Human Emulation Testing for Missile Defense Simulators:
AI-Driven Stress and Reaction Modeling

Wez | Human-Test-Sim Project
April 2026
Keywords: missile defense simulation, human emulation testing, stress modeling, reaction time, AI player, NORAD War Simulator, automated testing, ballistic physics

1Abstract

Testing missile defense simulators presents a unique challenge: the systems are designed for human operators under extreme stress, yet traditional automated testing frameworks operate with machine-speed precision that bears no resemblance to real human performance. This paper presents Human-Test-Sim, an open-source framework that emulates human cognitive and motor behavior—including realistic reaction times, stress-induced degradation, and decision-making uncertainty—to drive automated testing of the NORAD War Simulator and, more broadly, any interactive application. We describe the framework’s core modules: a ballistics physics engine, a multi-layer defense management model (GBI, THAAD, Patriot), a satellite detection simulation, and an AI player that reproduces human-like gameplay patterns under configurable stress conditions. A reusable human-interaction abstraction layer (action, interface, scenario) extends the framework beyond its defense-simulation origins to generic GUI and CLI application testing. We present our test methodology, including unit, integration, and scenario-driven tests with video recording, and validate the AI player’s behavior against published human-factors data for reaction time and decision accuracy under stress.

2Introduction

Missile defense command-and-control systems occupy a singular niche in the software landscape: they must perform flawlessly under conditions of extreme human stress, where cognitive bandwidth narrows, motor precision degrades, and decision latency increases dramatically. The NORAD War Simulator (NWS) models this environment, providing a game-like interface for training and analysis of strategic missile defense scenarios. Yet the software itself—like any complex interactive system—requires rigorous automated testing to ensure correctness, stability, and performance.

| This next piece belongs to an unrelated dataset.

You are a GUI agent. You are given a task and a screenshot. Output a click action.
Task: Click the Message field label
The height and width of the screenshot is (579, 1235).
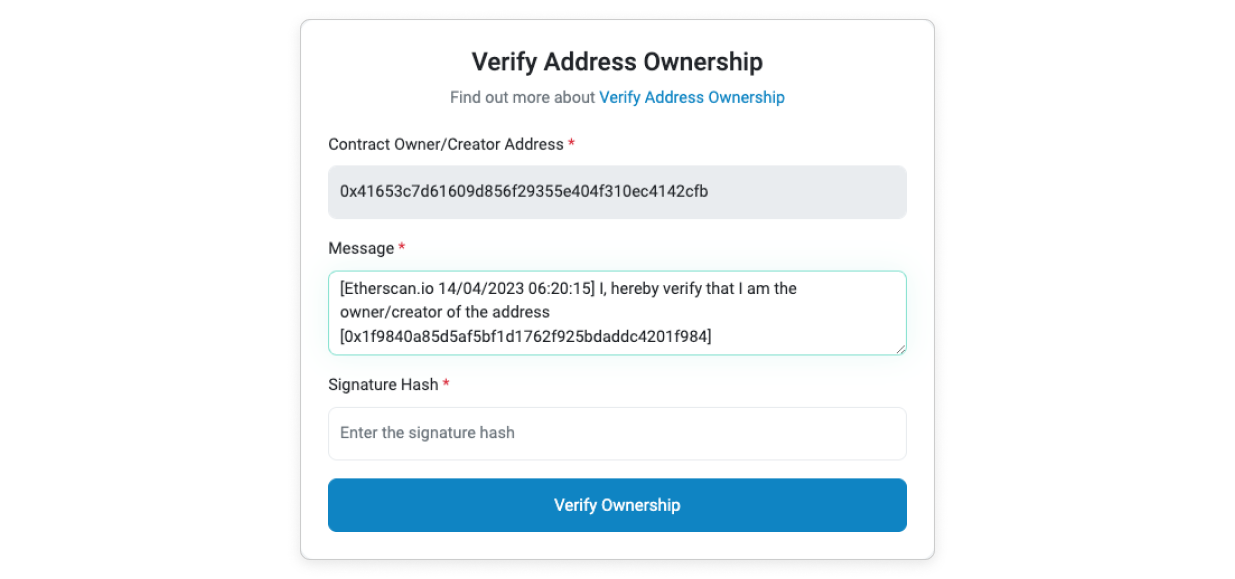click(361, 248)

Traditional automated testing frameworks excel at verifying functional correctness: they click buttons, enter text, and assert expected outcomes with sub-millisecond precision. This precision, however, is precisely the problem when testing systems designed for human operators. A test that launches an interceptor 50 ms after threat detection validates nothing about whether the system remains usable when a human operator needs 2.4 s to perceive, decide, and act under stress. Conversely, manual testing with human subjects is slow, expensive, non-repeatable, and—in the context of defense scenarios—impractical to scale.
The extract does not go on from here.